You run to your gate in uncomfortable shoes and a heavy coat with your bags and are the last person to board. You are seated in a middle seat, and there is no room for your bag, so you stuff it under the seat in front of you, meaning you have no place to put your feet except on top of your bag. You are hot from running. (By the way, anyone who has seated themselves in business class, get up and move to the back of the plane for this flight.)

The captain comes on and welcomes the passengers aboard, informing them that flying time is 14 hours.

Fast forward ahead to the end of the flight. Your neighbor kept poking you with his elbow, then fell asleep leaning on you, so you couldn’t sleep. You couldn’t really eat, as your knees prevented your tray table from being level. The person in front of you had their seat reclined anyway, so it was pressing on your knees the whole time.
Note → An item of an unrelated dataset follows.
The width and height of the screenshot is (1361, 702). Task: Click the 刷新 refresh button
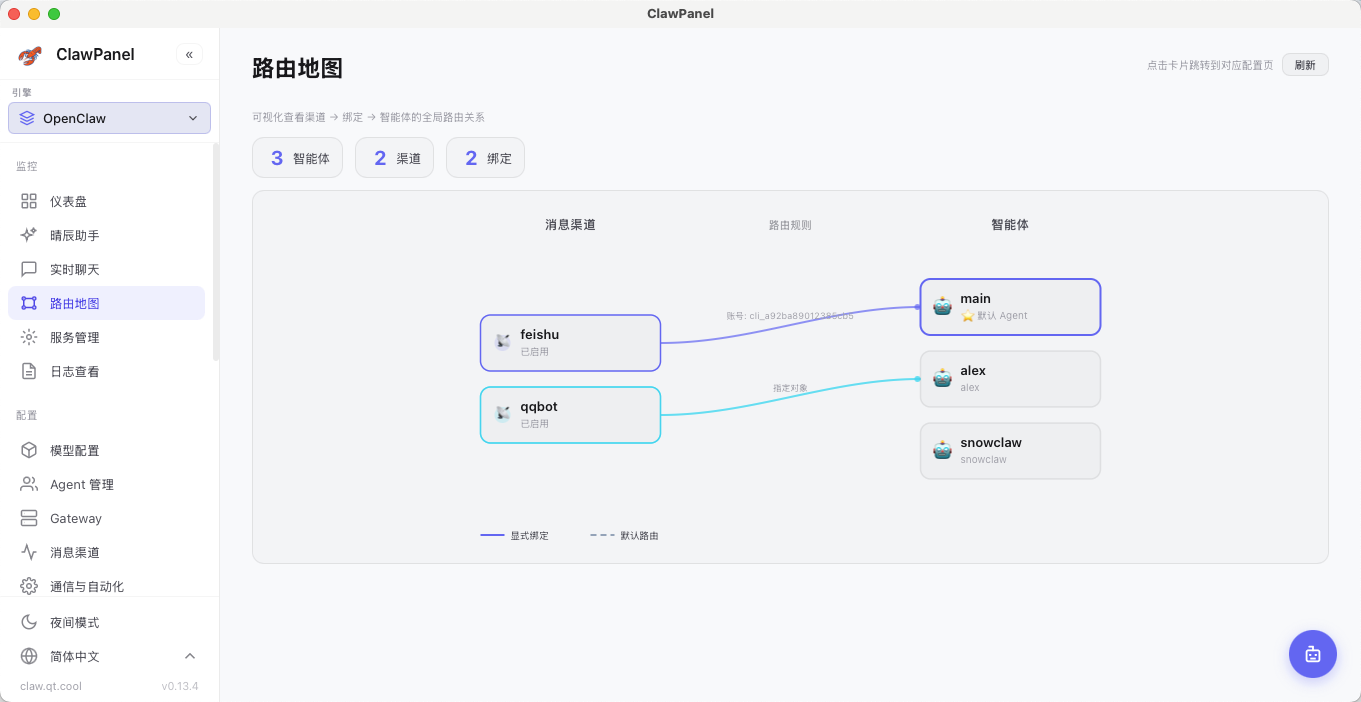click(1305, 65)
There is a little turbulence, but the plane finally lands. The person next to you drops their bags on your head trying to get them out of the overhead bin. People are taking their time getting in to the aisle, leaving you in an awkward position while you wait. You stuff your swollen feet in to your shoes and grab your bag, which seems to have gotten heavier.

You finally get off the plane. Nothing is in English (or any other language you may understand). It is 2:00 in the afternoon and everyone seems to know where they are going except you. You have not slept for 36 hours. The sun is streaming in, and everything is very bright and very loud.

So let’s have a look at how you feel at this moment:

· You are so exhausted that you feel slightly nauseous and dizzy.
· You’re confused: you don’t know exactly where you are or where you need to go. You know you will figure it out eventually, but right now, the lights are too bright and the sounds are too loud.
· Your legs are stiff, and your feet are both tingly from falling asleep and painful from your shoes being too tight.
· You need to urinate badly but don’t know where the bathrooms are.
· You are too hot from the coat that you are wearing, because you don’t want to carry it too.
· Your bag is heavy and awkward and you feel too weak to carry it. Then the strap breaks and you want to cry.
Okay, open your eyes. That moment is it. That is MS.

Final Thoughts

I got a little teary at the end of this presentation. To my surprise, however, so did a majority of my audience. I think everyone could relate to how ill you can feel at the end of an international flight when you still have to navigate through unfamiliar territory. I wasn’t asking them to imagine life in a wheelchair or having to give themselves injections every day. I also wasn’t up there to give them a speech about how MS has made me grateful for every day or talk about my “can-do” attitude. I just wanted to give a little glimpse into how I felt every day.
The experience, symptoms and feelings about having MS are different for everyone. If you have MS, you can probably add uncomfortable details in to my “visualization” or create your own that is more appropriate to your situation. If you don’t have MS, but a loved one does, ask them how they feel — really feel — most of the time. Their answer may surprise you.
Again, the point of this exercise was not to get sympathy from my audience (or anyone reading this now). It was to communicate about something that is very central to my life. It was to make a connection with other human beings around this thing called "MS," even if it was just for a moment."


As I post this, I read it for the third time and got a little teary eyed yet again. What an awesome way to explain how we feel!! I can't wait to try this example on friends, family and colleagues.

PS as an update from my last post, I’ve decided to leave my disease to an “ask and I shall tell” basis. Unless someone is nosey enough to bring it up, I won’t talk about it.